MultiKrum¶

MultiKrum aggregation rule, multi-gradient averaging.

Reference:: Peva Blanchard, El Mahdi El Mhamdi, Rachid Guerraoui, and Julien Stainer. “Machine learning with adversaries: Byzantine tolerant gradient descent.” In Advances in Neural Information Processing Systems 30 (NIPS 2017).

class aggregators.multikrum.MultiKrum[source]¶

Bases: Aggregator

MultiKrum aggregation rule, multi-gradient averaging.

Scores every worker gradient by the sum of its distances to its \(n - f - 1\) closest neighbors, picks the \(m\) gradients with the smallest scores, and returns their mean. With \(m = 1\) it reduces to Krum.

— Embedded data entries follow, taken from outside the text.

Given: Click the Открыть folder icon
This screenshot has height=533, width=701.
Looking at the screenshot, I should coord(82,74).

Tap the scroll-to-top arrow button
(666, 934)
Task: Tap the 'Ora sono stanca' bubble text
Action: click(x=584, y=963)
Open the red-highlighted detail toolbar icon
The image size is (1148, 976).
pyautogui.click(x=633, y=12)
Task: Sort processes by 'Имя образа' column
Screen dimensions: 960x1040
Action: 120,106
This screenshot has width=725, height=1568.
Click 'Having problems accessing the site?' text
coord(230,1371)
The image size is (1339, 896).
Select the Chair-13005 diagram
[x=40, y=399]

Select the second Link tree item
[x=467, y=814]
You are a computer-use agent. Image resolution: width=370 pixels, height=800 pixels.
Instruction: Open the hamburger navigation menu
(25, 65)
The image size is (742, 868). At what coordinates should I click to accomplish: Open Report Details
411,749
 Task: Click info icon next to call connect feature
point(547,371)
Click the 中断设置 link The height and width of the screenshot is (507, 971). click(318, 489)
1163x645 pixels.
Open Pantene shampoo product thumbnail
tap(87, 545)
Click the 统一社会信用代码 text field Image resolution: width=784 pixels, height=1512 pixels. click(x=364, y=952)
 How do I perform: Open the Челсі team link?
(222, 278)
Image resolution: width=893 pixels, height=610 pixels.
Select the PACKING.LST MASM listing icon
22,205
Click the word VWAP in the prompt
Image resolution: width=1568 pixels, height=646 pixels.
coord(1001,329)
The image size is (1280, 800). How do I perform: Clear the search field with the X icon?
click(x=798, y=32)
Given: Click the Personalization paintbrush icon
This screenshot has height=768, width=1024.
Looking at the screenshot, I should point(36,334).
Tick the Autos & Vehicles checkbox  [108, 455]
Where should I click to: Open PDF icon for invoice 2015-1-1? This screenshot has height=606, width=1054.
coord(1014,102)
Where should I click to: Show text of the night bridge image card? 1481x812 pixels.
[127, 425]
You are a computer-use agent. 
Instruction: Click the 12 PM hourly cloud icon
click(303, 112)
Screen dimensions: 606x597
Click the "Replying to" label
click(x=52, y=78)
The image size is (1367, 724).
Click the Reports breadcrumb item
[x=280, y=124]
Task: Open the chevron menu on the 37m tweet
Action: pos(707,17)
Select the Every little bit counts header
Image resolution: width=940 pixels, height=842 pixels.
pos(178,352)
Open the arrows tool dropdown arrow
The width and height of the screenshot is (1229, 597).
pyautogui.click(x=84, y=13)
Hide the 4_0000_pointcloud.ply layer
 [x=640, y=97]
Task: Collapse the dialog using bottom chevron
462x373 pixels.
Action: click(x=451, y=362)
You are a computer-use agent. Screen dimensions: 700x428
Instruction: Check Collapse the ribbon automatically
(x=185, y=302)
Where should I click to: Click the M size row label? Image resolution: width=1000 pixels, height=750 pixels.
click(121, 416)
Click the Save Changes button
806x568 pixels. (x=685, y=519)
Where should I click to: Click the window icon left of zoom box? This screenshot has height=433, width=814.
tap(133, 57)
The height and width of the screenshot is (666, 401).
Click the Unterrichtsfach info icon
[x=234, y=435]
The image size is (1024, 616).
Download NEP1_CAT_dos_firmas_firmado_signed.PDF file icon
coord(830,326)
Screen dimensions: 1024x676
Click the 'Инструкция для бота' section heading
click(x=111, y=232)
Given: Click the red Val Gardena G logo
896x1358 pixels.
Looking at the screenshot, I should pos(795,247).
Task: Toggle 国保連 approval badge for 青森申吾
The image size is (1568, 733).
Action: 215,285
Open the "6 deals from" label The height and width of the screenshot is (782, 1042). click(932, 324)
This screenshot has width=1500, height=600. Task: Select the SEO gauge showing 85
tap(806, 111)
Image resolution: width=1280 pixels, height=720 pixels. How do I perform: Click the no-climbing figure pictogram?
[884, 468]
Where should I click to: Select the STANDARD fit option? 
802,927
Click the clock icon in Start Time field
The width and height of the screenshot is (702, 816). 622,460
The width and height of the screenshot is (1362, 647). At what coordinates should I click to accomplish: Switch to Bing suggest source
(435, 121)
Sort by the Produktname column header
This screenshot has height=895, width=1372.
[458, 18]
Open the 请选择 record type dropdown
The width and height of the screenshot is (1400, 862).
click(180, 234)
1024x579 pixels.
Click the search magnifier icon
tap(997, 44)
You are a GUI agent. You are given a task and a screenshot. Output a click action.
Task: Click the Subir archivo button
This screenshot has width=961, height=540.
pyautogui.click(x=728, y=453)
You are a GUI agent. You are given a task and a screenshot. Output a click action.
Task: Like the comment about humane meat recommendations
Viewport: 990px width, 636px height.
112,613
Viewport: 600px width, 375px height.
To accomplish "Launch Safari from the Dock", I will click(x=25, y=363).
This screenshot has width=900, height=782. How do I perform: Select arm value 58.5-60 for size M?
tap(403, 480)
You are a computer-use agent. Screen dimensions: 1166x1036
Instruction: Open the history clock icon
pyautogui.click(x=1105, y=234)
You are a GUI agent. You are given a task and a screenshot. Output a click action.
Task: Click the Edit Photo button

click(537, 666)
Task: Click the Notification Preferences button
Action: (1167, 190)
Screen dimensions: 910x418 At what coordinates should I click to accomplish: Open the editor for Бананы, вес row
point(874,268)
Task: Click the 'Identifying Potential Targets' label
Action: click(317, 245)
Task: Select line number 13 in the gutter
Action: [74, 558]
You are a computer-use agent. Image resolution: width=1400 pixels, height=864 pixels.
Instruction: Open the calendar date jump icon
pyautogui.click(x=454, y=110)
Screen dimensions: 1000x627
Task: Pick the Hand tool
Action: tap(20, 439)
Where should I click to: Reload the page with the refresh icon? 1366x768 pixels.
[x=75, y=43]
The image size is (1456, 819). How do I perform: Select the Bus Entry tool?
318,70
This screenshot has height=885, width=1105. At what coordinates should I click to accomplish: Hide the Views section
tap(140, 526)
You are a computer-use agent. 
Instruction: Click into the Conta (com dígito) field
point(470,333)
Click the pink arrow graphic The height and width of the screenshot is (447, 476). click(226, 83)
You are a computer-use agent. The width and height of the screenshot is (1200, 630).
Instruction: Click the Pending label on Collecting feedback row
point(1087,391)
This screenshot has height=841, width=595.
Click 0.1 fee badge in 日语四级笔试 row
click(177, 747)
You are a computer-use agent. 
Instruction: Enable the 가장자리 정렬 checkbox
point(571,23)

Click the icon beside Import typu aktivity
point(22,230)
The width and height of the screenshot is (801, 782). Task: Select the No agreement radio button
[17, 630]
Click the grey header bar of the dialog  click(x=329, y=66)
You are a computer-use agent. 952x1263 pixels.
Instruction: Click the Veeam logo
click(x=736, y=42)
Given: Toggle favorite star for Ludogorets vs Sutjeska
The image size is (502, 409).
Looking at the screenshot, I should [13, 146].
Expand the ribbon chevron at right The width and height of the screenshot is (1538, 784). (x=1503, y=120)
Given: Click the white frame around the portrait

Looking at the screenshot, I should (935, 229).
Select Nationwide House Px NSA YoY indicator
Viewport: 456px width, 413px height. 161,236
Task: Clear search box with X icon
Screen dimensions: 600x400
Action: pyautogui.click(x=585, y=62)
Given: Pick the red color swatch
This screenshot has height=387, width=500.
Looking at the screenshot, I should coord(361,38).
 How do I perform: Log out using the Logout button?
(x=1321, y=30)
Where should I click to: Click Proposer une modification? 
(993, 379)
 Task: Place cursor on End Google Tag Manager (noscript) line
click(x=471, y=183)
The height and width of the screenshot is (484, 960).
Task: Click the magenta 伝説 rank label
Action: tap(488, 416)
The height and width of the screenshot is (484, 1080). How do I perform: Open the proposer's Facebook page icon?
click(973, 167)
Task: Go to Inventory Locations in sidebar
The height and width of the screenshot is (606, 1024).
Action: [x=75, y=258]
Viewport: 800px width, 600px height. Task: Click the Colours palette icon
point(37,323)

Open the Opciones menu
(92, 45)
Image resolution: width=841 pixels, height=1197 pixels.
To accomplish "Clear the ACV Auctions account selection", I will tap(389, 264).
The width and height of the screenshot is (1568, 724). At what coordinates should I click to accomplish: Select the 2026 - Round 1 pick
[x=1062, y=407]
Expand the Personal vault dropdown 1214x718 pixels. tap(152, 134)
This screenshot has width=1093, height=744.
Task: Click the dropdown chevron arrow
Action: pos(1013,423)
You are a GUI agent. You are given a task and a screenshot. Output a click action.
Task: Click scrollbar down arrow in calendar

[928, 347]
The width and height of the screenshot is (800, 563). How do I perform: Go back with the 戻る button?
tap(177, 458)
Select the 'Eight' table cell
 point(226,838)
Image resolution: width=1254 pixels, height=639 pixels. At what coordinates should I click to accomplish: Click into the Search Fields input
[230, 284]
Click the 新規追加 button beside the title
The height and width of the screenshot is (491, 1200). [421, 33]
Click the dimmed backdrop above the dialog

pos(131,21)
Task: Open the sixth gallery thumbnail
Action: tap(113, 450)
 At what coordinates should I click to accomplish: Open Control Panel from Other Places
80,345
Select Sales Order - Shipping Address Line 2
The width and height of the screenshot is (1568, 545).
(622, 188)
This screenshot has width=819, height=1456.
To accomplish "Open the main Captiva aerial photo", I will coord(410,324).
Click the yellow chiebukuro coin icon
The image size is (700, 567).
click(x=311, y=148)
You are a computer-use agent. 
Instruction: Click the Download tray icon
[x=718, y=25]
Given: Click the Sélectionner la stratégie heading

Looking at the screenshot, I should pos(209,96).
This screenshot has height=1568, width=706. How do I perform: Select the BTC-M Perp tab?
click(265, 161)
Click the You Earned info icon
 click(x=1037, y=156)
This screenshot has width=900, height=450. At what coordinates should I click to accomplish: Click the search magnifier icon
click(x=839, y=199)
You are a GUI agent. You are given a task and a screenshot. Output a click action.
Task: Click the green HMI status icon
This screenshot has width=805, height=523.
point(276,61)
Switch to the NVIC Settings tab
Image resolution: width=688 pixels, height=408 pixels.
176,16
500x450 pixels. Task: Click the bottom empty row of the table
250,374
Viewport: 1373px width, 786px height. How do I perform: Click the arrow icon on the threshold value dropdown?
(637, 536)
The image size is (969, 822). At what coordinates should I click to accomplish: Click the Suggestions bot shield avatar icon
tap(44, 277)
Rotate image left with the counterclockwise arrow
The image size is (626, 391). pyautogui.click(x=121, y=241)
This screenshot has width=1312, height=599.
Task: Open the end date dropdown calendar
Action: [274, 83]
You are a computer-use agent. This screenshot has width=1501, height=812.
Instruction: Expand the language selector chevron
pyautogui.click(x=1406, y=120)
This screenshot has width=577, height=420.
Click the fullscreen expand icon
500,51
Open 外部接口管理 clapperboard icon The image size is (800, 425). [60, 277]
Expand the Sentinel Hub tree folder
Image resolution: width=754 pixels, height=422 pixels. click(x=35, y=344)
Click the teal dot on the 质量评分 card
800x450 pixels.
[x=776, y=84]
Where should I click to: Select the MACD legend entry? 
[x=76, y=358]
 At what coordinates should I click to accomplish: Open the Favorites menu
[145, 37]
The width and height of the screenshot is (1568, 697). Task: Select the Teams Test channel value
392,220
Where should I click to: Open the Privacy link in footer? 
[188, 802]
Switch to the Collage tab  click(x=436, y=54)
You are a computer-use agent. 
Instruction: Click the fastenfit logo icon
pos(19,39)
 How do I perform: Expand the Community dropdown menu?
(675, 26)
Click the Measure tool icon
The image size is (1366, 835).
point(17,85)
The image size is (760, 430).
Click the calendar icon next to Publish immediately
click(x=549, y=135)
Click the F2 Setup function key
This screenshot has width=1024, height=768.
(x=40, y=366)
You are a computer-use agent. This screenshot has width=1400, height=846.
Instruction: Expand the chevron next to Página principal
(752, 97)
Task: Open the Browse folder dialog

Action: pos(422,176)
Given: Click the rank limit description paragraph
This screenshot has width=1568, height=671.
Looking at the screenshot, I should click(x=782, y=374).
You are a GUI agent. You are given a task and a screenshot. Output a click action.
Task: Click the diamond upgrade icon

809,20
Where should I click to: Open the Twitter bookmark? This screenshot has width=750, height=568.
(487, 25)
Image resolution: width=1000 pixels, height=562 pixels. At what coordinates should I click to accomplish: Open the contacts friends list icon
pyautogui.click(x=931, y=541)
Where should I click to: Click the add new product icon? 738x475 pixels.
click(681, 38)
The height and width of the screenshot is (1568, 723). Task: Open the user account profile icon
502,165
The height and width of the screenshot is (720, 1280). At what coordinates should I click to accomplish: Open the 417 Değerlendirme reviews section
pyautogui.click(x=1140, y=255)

classmethod aggregate(gradients: Sequence[Tensor] | Tensor, /, out: Tensor | None = None, *, n: int, f: int, m: int, **specialized: Any) → Tensor[source]¶

Aggregate the gradients.

Parameters:

gradients – Sequence of 1-D tensors containing gradients from workers.
out – Optional pre-allocated tensor to write the result into.
n – Total number of workers.
f – Number of Byzantine workers to tolerate. Must satisfy 1 <= f <= (n - 3) // 2.
m – Number of selected gradients to average. Must satisfy \(1 \le m \le n - f - 2\).
**specialized – Additional keyword arguments.

Returns:

Aggregated gradient of shape `` (d,)

Raises:

ValueError – If \(n\), \(f\), \(m\), or the gradients count is invalid.